I worship at the altar of Nigella Lawson, and I love her first and her latest books the most: How to Eat and Cook, Eat, Repeat. I love Ummi Abdullah’s Kitchen Full of Stories, too. Ella Risbridger’s Midnight Chicken is also delightful. My Bombay Kitchen by Niloufer Ichaporia King is the kind of cookbook that I hope the Malabar Tea Room cookbook will be -- deeply personal but accessible, and with something for everyone.

Is there a recipe you keep going back to?
A lot of them actually. There’s a mutton stew in there which is something we make quite often.
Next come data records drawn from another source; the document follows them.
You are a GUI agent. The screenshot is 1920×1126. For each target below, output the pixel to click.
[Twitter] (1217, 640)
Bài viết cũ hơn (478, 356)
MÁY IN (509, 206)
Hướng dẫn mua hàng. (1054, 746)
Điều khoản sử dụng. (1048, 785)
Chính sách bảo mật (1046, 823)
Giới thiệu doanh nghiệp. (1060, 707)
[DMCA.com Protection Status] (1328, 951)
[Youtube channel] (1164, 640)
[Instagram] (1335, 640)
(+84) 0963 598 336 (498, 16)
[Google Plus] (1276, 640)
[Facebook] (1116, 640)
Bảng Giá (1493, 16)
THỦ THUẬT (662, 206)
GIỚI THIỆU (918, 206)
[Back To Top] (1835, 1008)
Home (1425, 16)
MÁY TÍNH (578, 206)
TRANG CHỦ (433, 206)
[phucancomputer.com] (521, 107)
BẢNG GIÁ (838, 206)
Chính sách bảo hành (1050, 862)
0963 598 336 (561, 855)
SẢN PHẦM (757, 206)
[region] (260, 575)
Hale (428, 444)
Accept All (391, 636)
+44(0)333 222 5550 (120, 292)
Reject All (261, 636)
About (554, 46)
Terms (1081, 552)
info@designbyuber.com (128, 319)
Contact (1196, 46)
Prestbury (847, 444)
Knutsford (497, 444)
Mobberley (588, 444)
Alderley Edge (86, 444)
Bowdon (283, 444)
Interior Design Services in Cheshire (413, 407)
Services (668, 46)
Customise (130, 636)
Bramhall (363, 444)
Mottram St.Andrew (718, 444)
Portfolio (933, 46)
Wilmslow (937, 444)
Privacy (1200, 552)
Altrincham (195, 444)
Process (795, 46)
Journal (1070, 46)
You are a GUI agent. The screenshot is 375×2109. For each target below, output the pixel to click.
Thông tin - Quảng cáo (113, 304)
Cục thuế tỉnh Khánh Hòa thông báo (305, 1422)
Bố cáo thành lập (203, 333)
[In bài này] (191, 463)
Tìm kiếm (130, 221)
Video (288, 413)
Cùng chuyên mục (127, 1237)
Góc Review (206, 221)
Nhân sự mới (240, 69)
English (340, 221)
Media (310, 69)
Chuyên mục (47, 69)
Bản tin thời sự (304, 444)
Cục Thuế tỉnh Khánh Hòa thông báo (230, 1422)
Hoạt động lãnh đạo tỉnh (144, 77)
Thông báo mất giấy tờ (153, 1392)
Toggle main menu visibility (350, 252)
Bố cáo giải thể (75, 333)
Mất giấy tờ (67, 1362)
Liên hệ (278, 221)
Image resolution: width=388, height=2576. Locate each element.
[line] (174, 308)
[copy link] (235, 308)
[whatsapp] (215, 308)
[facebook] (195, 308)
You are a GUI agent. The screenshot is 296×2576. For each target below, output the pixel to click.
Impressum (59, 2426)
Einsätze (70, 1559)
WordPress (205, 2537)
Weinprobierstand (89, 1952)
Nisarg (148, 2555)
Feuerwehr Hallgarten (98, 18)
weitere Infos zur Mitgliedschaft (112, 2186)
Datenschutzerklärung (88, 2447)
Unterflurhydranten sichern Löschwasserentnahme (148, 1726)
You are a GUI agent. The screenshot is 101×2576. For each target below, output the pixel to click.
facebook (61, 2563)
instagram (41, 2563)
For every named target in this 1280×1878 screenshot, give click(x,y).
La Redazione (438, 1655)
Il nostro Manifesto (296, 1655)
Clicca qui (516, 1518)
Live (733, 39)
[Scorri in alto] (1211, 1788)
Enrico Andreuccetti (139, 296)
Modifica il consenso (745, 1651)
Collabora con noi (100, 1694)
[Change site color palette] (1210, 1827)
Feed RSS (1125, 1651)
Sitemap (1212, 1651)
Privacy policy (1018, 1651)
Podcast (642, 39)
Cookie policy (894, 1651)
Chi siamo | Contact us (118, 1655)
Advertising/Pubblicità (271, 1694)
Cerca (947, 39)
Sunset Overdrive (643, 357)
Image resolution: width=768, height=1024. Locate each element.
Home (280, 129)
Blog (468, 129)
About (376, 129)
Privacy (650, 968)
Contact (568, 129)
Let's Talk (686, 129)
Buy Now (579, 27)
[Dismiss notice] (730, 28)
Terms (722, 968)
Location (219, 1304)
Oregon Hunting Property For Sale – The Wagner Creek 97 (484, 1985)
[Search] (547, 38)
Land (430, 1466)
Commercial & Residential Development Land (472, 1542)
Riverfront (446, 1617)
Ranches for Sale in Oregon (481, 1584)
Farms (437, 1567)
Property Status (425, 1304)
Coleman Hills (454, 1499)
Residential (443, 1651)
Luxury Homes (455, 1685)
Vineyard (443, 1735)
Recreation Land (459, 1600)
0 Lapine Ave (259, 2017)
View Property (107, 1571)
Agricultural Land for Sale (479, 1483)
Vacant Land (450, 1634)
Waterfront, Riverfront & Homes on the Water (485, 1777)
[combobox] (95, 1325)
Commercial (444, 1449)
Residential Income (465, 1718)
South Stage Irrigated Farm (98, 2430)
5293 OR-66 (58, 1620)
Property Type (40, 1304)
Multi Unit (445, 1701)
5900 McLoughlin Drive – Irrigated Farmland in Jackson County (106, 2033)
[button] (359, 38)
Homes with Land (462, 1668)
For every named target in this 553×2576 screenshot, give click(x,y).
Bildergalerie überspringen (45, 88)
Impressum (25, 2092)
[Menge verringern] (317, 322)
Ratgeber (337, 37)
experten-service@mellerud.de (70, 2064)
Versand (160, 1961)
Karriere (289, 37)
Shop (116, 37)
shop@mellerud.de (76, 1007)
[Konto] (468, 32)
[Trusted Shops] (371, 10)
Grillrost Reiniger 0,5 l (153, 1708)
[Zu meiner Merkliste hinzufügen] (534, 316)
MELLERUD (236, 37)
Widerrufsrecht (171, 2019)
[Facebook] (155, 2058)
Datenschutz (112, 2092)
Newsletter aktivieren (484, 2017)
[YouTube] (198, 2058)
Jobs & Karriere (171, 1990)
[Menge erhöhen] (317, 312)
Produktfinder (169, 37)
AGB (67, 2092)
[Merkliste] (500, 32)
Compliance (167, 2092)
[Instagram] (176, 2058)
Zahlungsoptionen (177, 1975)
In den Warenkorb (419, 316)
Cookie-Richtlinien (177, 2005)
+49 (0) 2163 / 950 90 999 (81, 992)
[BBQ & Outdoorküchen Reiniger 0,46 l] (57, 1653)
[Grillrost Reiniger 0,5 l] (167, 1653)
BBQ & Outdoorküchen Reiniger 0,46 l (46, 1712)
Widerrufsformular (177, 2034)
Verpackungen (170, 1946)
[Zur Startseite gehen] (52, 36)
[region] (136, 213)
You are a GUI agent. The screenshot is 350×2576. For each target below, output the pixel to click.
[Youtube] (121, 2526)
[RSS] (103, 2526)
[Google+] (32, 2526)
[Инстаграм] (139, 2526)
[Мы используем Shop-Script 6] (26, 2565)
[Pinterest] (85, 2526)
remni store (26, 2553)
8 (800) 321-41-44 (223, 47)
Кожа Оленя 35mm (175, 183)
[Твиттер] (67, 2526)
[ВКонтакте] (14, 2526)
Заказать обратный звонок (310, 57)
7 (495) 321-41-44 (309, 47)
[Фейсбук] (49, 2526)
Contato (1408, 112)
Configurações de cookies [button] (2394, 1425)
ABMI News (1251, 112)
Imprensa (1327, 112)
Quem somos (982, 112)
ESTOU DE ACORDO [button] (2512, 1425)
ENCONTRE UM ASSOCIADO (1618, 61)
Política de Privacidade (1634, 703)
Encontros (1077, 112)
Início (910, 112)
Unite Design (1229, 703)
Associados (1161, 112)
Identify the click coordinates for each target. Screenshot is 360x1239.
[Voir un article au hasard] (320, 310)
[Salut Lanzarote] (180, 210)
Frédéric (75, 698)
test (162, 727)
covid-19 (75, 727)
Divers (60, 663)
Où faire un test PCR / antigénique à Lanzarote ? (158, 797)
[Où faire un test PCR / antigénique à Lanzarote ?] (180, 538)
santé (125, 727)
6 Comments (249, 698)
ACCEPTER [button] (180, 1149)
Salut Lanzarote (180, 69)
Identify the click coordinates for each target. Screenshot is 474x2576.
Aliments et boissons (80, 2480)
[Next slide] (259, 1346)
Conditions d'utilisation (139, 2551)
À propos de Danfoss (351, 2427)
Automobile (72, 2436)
There’s a chicken and rice casserole which is one of my favourite dishes from the blog, it’s something that Mum came up with years ago and made a lot of when I was growing up. 

When cooking, what’s an ingredient you can’t get enough of?
Curry leaves! I love curry leaves. I think they have a delicate complexity and the flavour really takes me back home. 

There is a perception that family recipes are entirely ordinary. Why should we be documenting heirloom culinary traditions?
For one, because it’s one kind of memory we have of the past. I think more people are starting to see the value in it now. Especially because the way we are cooking has changed so drastically, and in the gap between the previous generation and ours, a lot of recipes have fallen through. There is enormous cultural value in preserving recipes. Other than that, to me, there’s also sentimental value in cooking food that my family has been making for generations. 

What is the most challenging aspect of writing a food blog at a time when blogging has given way to commercialisation?
When I think of Malabar Tea Room, there’s a lot of guilt around it because I don’t post enough. I don’t follow a set schedule, so a lot of doubt creeps in. And I have to remind myself that that’s okay and it doesn’t have to run like clockwork. It’s more organic. It doesn’t need to be an automated production. It’s okay to have a part of your life that is not monetised and commercialised. 

Has social media changed how you document?
I had always been under the delusion that social media has changed our reach and readership. Maybe it has in some ways, but to be honest, most of our viewership still comes from direct traffic, not through social media. It’s people who remember the blog and make it a point to come back. It includes an older viewership who may not be following us on Instagram or other social media channels. 

You extensively documented what you cooked and ate in quarantine. What has your biggest takeaway been from this pandemic year?
I wish I had some clear takeaway from the mess that was last year, but I think, like everyone else, I just muddled my way through it. I am cooking a lot less than I did at the start of the pandemic. I think I have a little bit of cooking fatigue and I see that with a lot of people around me. But I am not too worried, I know I’ll go back to it. I think one way that a lot of us coped with the pandemic was just by cooking, and I did too. It was an escape, and a fun one for sure.